The high rate of fraud, according to the banks, was a main culprit for such high interest rates on credit card accounts. QMI Agency’s Stefania Moretti reports today, however, that over a year after the new chip cards have come out, interest rates in Canada remain high. She writes that in Europe, where the new cards were introduced nearly ten years ago, credit card fraud has decreased up to 80%.
In Canada, the rollout of the chip cards is about complete, and credit card fraud has all but been elminated. However, the nation has not enjoyed the same drop in interest rates, according to Consumers’ Association of Canada president, Bruce Cran. Instead, the rates remain around 19% on average.

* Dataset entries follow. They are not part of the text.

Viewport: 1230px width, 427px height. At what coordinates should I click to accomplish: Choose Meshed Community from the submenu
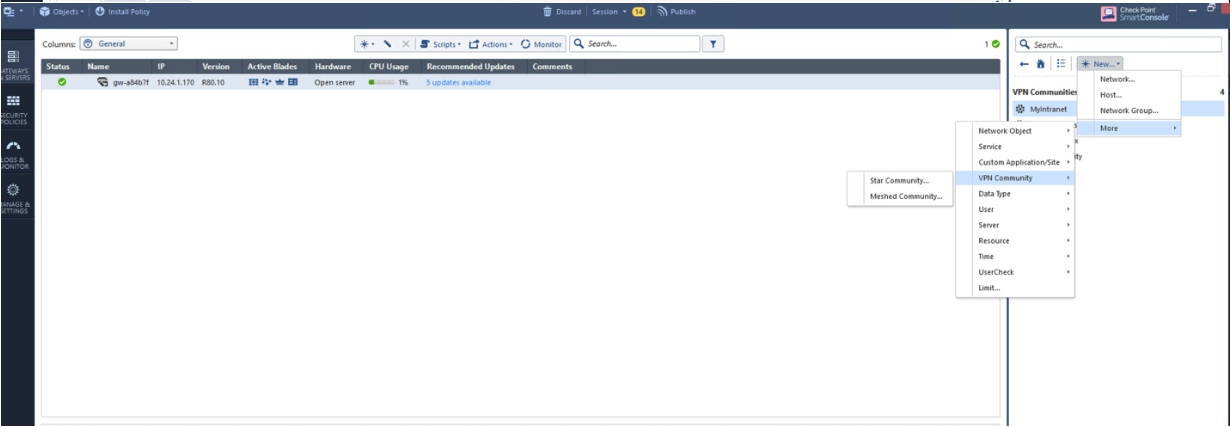(x=906, y=197)

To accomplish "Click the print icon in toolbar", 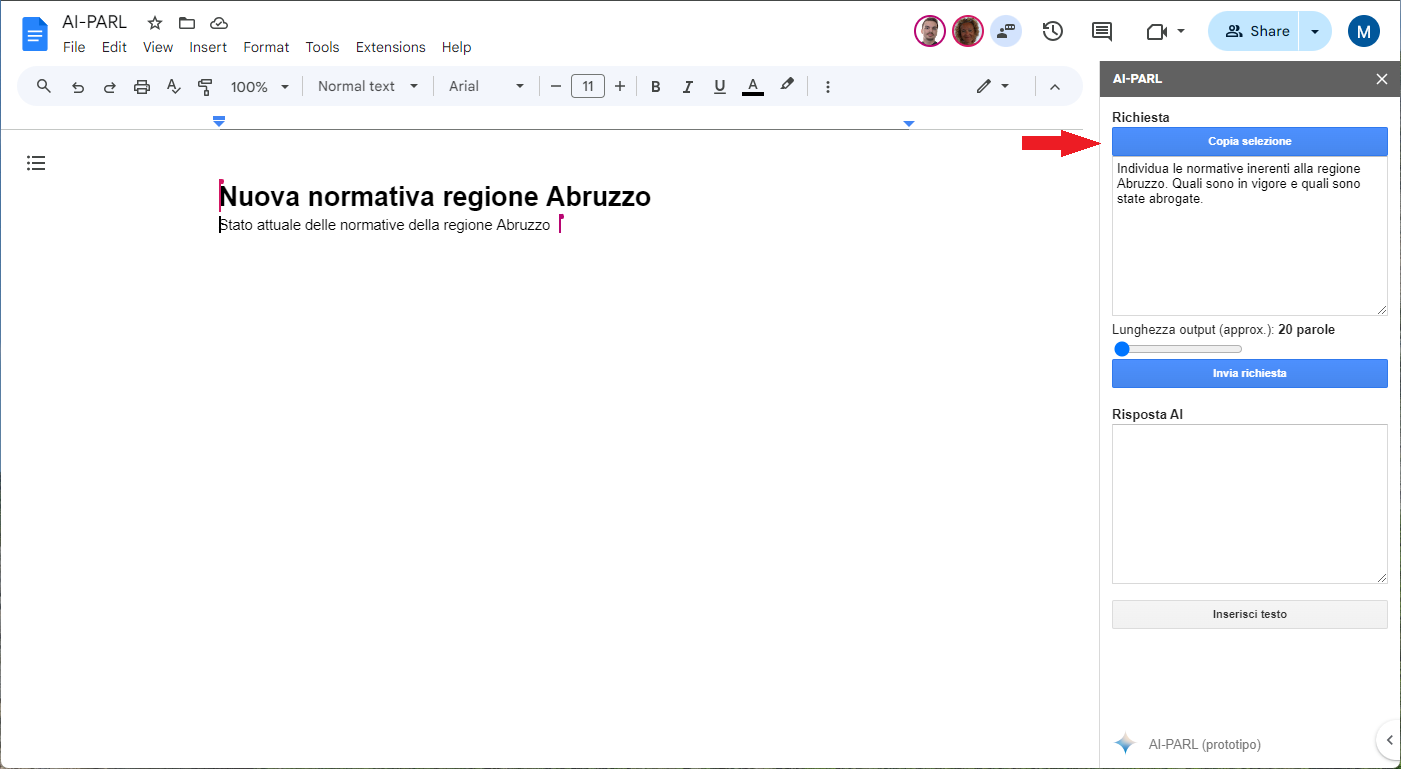I will [142, 87].
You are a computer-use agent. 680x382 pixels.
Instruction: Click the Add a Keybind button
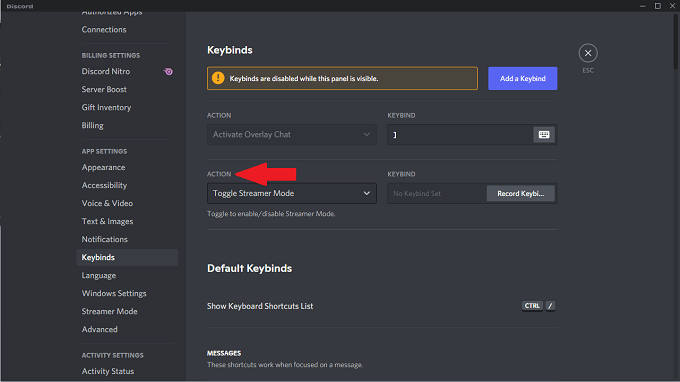[523, 78]
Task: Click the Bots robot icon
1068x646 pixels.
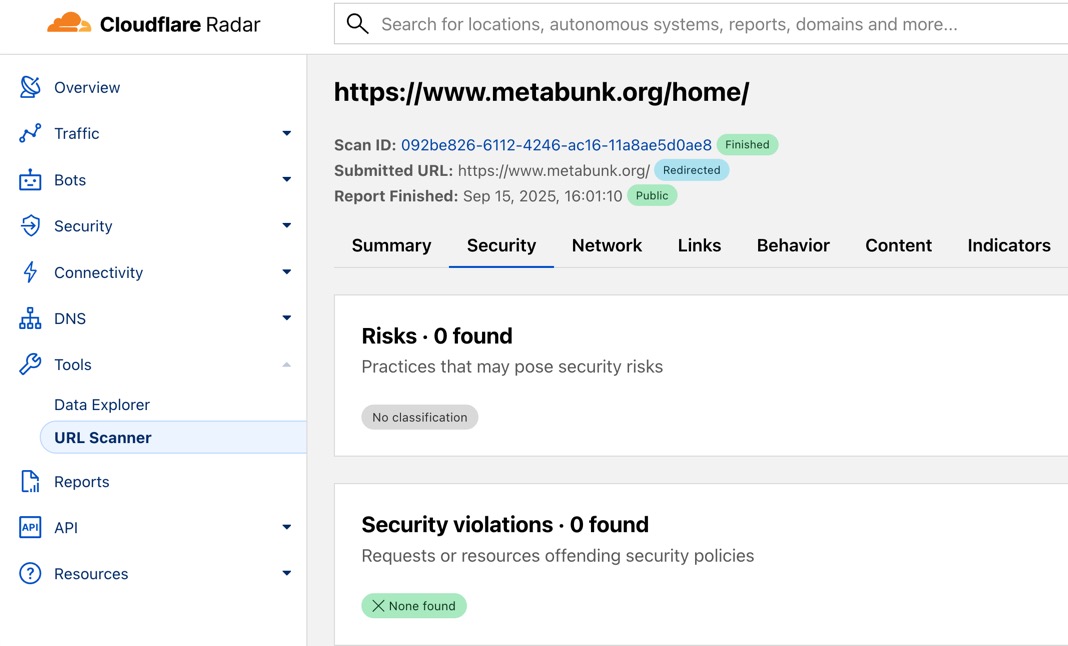Action: pos(30,180)
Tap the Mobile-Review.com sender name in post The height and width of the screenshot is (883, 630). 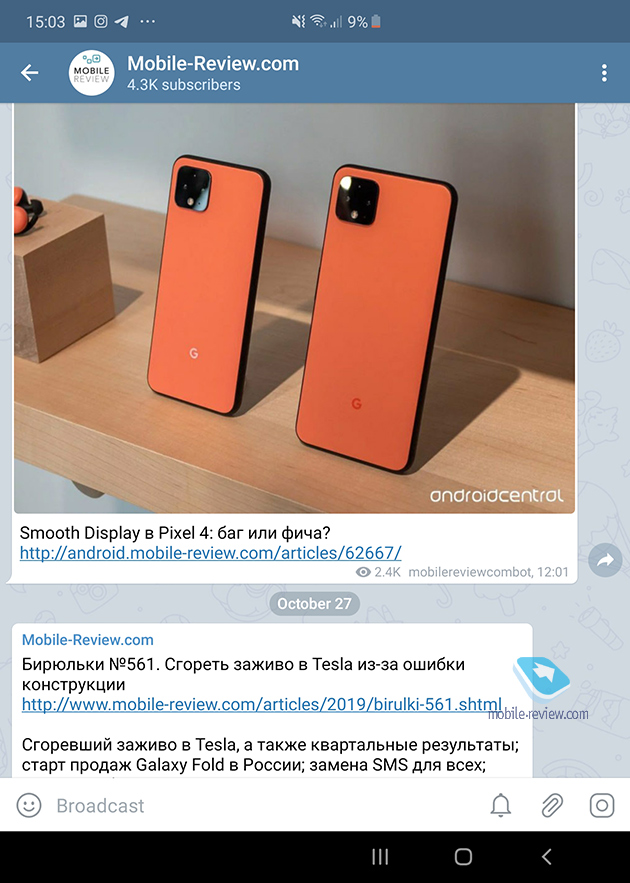coord(88,640)
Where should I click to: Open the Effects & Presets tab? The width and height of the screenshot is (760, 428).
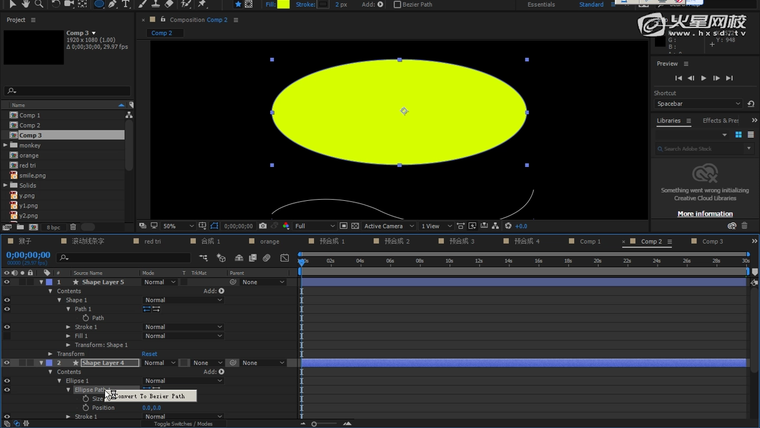719,120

Said Cran: “(The chip cards) almost eliminated fraud, which was the main reason, according to the banks, that the credit card interest rates were so high…At the moment, there’s been no such reduction. I think consumers are entitled to see some sort of an advantage coming from all the inconveniences we had with putting up with the chip technology.”
Cran insists that responsibility to pay for the high fraud rates on cards used to be on the shoulders of the credit card users. The new chip cards were supposed to remove that responsibility. He believes strongly that the banks need to remove the burden from the customers, based on the much lower incidents of fraud.

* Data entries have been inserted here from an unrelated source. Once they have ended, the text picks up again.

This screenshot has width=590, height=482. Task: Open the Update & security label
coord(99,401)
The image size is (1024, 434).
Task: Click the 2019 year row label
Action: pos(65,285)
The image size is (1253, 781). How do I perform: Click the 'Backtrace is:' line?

“The deal, I think as consumers understood it, was that if we put up with all the other inconveniences that have come with the new chip card, such as standing in line and all the rest of it, that we would benefit from it,” said Cran, “At the moment there has been no sign of that. It seems the banks are very interested in hanging on to all that profit from themselves.”

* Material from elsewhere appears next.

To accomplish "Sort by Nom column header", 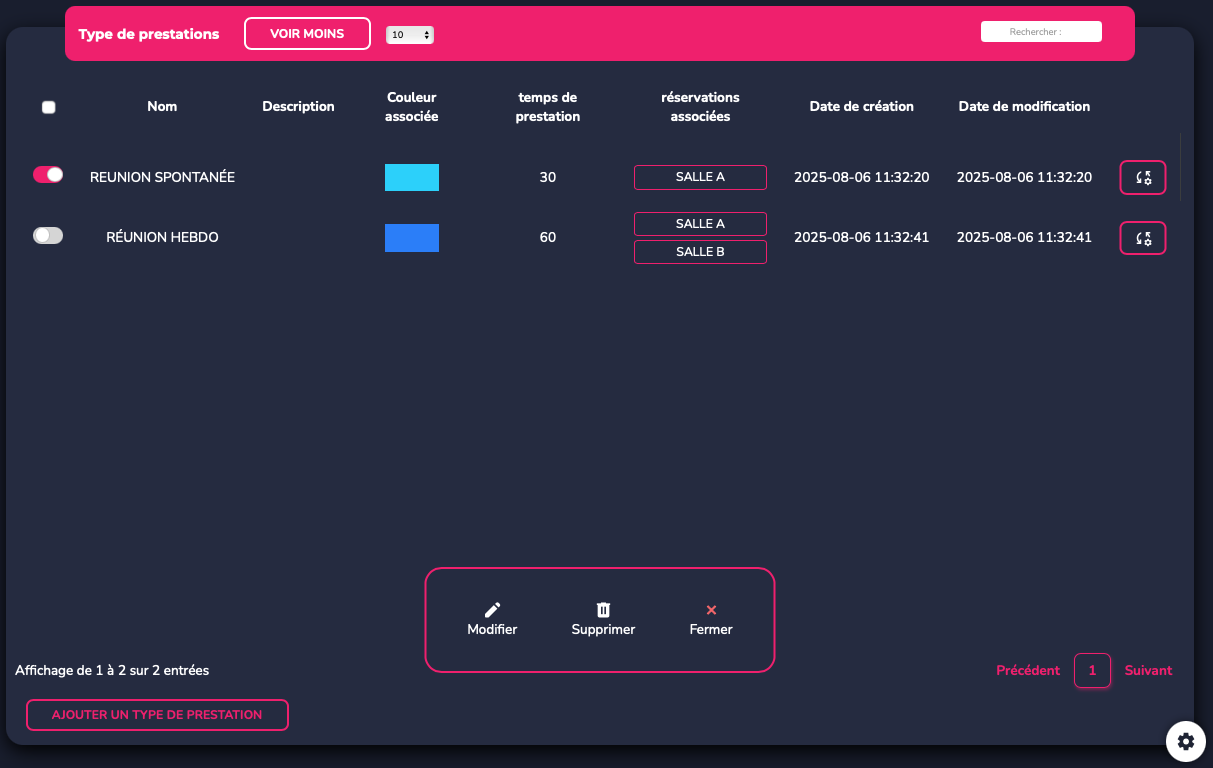I will coord(162,106).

Morretti reports that Amex, MasterCard and Visa lost upwards of $358 million due to fraud last year. This was down from $407 million in 2008. It is expected that these numbers will continue to drop this year as the impact of the new chip technology becomes more apparent.
Whether or not interest rates will soon see a decrease as well is anyone’s guess, at this point. At least Canada is not experiencing an increase in credit card fees like credit card holders in the United States. Down south, the chip technology has not yet been widely implemented.